Just as God saved Lot through the fire, while every other human being in the cities was burned alive, so God rescues His people through the fire which purifies us and makes us a holy people for Him.
So, Peter concludes this section, “then the Lord knows how to rescue the godly from trials, and to keep the unrighteous under punishment until the day of judgment, and especially those who indulge in the lust of defiling passion and despise authority.” So they had the promise and we have the promise, that the Lord will rescue the godly – those who are righteous in Jesus, and God will punish the wicked – the ungodly – on the day of judgment – and they will especially be judged harshly who claim to be free to engaged in all types of sexual perversions and those who despise the authority of God and those God has put over them.
These promises would be a great encouragement to those who were being hunted down for their faith, and it should be a great encouragement to us. God will not lose us. If we belong to Him, we are forever His. And yet, we might have to ask, “Wait a minute, Peter, Christians are being killed – God is not rescuing everyone – you, yourself, will soon be crucified – God is not going to rescue you. What gives?”
The answer is this, as Jesus said, “And do not fear those who kill the body but cannot kill the soul. Rather fear him who can destroy both soul and body in hell” (Matthew 10:28, ESV). The promise of rescue is not necessarily referring to rescue in this life.

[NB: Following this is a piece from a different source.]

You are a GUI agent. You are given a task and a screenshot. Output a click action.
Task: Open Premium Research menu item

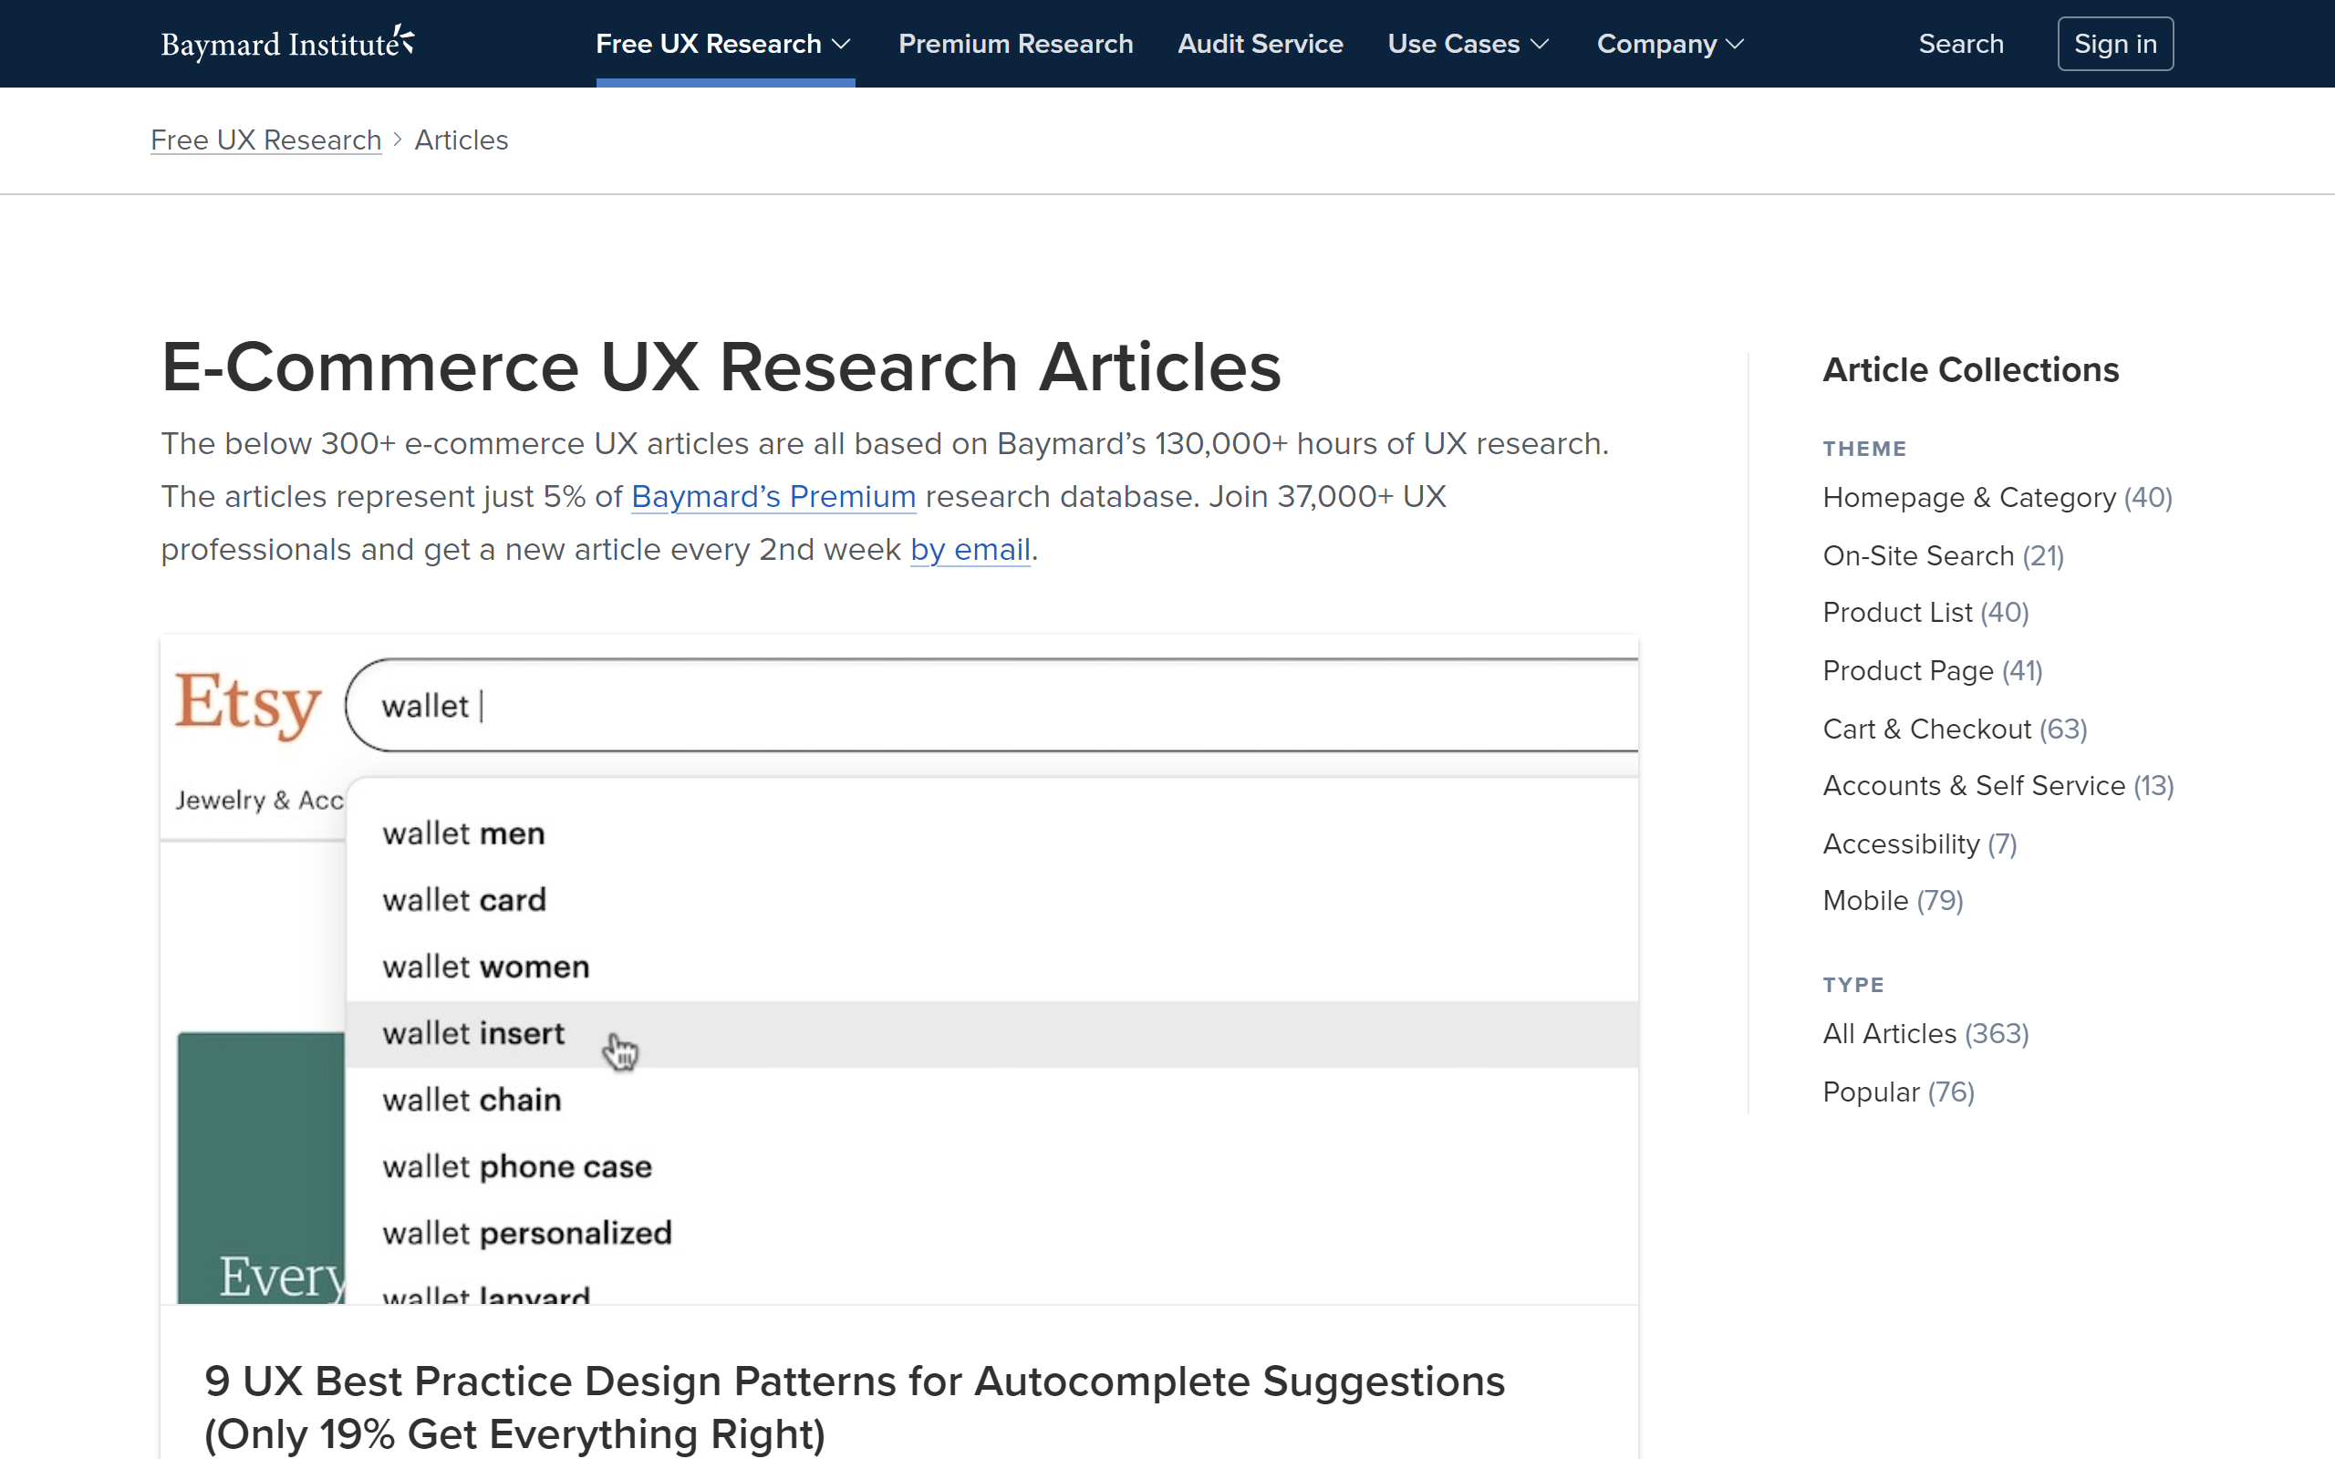[x=1015, y=44]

Some of those first century Christians were going to be put to death at the hands of Rome. Some Christians today are put to death for their faith. The promise of rescue is that of eternal rescue – that all those who believe in Jesus Alone for their salvation are rescued from the Wrath of God and the pit of
Hell. We may still suffer in this life; we may die for Jesus in this life, but He has neither forsaken us, nor forgotten us, but by His Work, He has rescued us, and will bring us safe unto the Father’s House. That is our hope, and the Promise of God.
Let us pray:
Almighty God, we thank You that You will not allow Your Justice to be compromised, but You will see that all sin is punished, by the ungodly suffering eternally, and, on behalf of those who believe, in Your Son suffering hell on the cross. We thank You that, not matter what we may suffer on this earth, we have the sure and confident promise and hope that we will be rescued, and on the other side of this veil, we shall be with Jesus in Paradise. For it is in His Name we pray, Amen.